At this rate, these films are quickly becoming real guilty pleasures of mine. Just like its predecessor, Resident Evil: Apocalypse is by no means a great film, due to a ridiculously thin story, iffy directing, and the fact that I’m still not quite sure how serious it is about itself. That said, it’s yet another brilliantly enjoyable popcorn action movie, providing all of the dumb, preposterous stuff that’s enough to make you laugh and smile for its entire duration.
So, much like the first movie, the main reason that I had such a good time with Apocalypse was because of how silly it is. Managing to move from a very contained story to a much wider-scale one, I was impressed to see how this film built on the world built in the first movie, but there’s still nothing better about it than watching Milla Jovovich do backflips and shoot zombies in the head.
If there’s one part of the movie that’s a huge improvement over the first, it’s the production value. Jumping leaps and bounds, the film feels far less dated than its predecessor, despite being only two years newer, and that translates well into providing a more convincing and occasionally less laughable watch, occasionally even providing genuine excitement rather than simple zombie kills.
What’s also impressive is how the film manages to pull off the zombie genre so well. Zombies are easily one of the least threatening and interesting types of villains, and their slow pace is regularly mirrored in countless dull zombie movies. However, just like Resident Evil, Apocalypse too manages to use its fun-loving and light-hearted atmosphere to make the zombies a more entertaining adversary for our characters, rather than trying to be too serious about the threat to their lives.
A real strength of the movie that continues from last time out is the cast. Again assembling a very likable team of characters that I genuinely wanted to see survive, the performances here are pretty good once again. Although there’s the odd laughable moment as usual, new additions Sienna Guillory, Oded Fehr and others bring a strong dynamic to the team, whilst Milla Jovovich continues to impress by making the seemingly invincible Alice as human and as interesting as possible, which makes a huge difference to your interest in the story as a whole.
Whilst the film is a delightfully silly watch, there are still numerous problems that I can’t ignore.
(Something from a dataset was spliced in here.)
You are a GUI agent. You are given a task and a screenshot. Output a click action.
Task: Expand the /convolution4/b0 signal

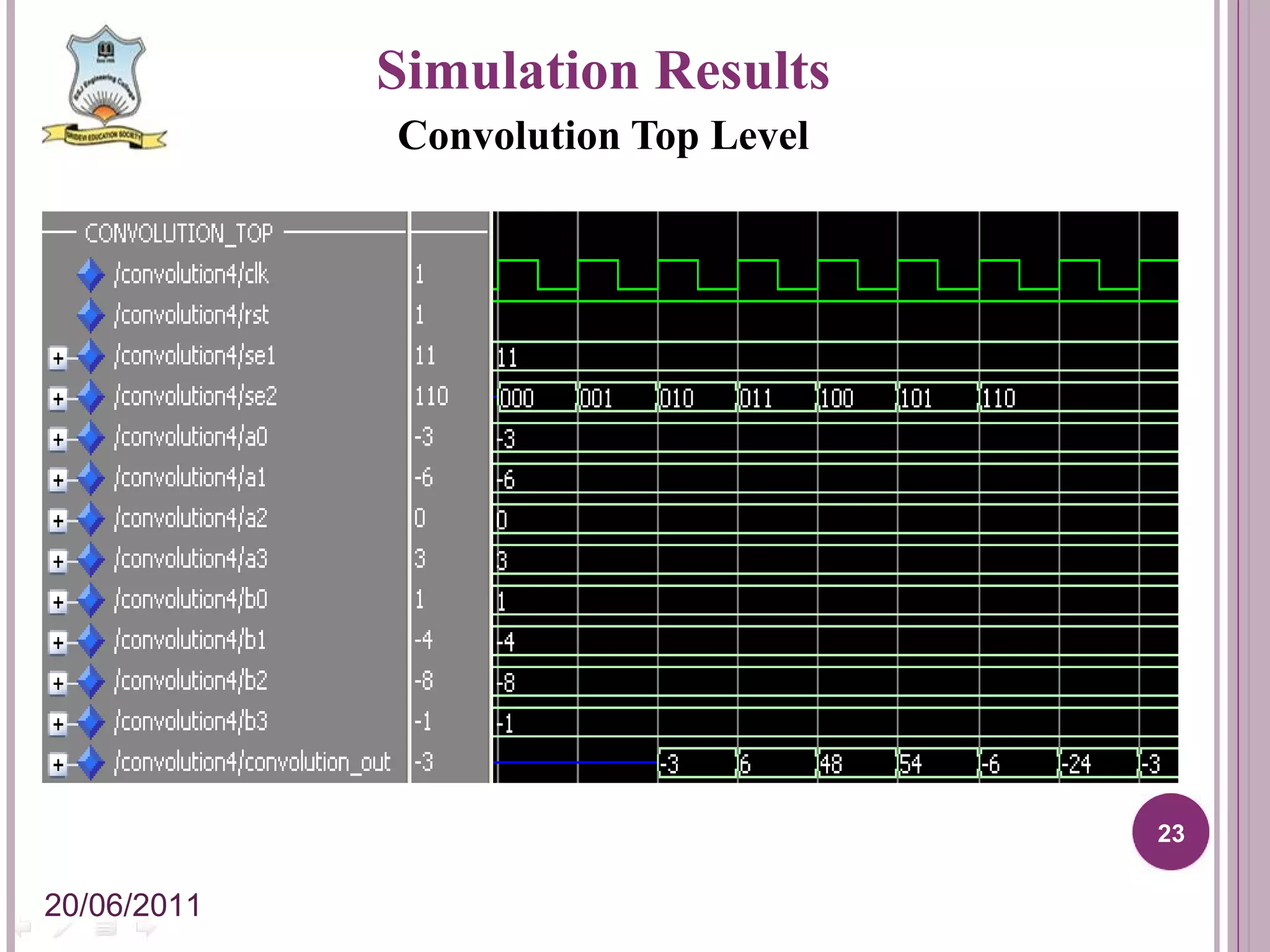[x=58, y=601]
Although managing to broaden the scope of the world of the Resident Evil series, the story here doesn’t really provide that much intrigue. Save for one completely unexpected and brilliant twist late on, this is a totally bog-standard zombie movie, and doesn’t really ever offer anything deeper to increase your interest.
And then there’s the problem of Alexander Witt’s directing of action. Whilst he does well at establishing the chaos that unfolds across Raccoon City, the action scenes here aren’t quite as entertaining as they were last time out. Again, save for one insane example involving a church, a motorbike, a backflip and an explosion, Witt’s regular use of shaky cam makes it very difficult to see what’s going on in some of the closer fistfights and battles, which disappointed me, as I enjoyed Paul W.S. Anderson’s style in the first film.
Overall, however, I can’t deny that I had a really fun time with Resident Evil: Apocalypse. Its unoriginal and thin story coupled with some poor action directing means that I can’t give it points for cinematic quality, but as far as providing 94 minutes of ridiculous, video game-style popcorn entertainment goes, you can’t really go wrong with this movie, and that’s why I’m giving it a 6.8.